Record excerpts:
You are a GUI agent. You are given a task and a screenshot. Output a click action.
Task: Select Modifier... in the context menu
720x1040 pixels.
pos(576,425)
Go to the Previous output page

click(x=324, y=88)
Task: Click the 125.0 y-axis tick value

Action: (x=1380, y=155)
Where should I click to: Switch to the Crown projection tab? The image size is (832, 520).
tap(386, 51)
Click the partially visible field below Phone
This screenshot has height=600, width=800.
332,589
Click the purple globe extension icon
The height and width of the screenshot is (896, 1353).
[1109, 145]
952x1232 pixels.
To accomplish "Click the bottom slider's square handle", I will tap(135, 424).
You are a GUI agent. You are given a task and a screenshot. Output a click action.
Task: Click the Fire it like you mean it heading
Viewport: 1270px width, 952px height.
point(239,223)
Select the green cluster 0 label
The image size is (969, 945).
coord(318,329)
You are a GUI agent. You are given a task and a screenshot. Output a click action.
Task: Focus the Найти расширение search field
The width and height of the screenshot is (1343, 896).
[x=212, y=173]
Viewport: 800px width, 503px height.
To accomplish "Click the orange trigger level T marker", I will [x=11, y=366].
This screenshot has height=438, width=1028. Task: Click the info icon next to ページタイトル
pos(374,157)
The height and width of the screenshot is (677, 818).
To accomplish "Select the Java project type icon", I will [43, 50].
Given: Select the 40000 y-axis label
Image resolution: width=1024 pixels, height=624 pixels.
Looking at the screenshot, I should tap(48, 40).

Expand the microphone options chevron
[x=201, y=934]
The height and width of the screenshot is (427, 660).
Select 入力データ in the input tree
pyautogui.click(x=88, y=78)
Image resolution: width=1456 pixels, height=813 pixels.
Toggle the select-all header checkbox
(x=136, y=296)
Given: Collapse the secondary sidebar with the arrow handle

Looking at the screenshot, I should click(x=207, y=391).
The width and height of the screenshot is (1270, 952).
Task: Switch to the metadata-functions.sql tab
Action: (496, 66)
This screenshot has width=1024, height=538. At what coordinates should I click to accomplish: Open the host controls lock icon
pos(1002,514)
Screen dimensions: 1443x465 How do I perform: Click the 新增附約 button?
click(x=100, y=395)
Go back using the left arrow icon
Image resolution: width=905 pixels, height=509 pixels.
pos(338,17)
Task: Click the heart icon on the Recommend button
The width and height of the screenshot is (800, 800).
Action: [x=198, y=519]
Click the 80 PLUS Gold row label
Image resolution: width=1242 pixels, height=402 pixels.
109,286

The task:
Copy exactly. Include the line containing "Task: Click the heart" and every later line through the end of the listing, and nothing else.

Answer space:
Task: Click the heart icon on the Recommend button
The width and height of the screenshot is (800, 800).
Action: [x=198, y=519]
Click the 80 PLUS Gold row label
Image resolution: width=1242 pixels, height=402 pixels.
109,286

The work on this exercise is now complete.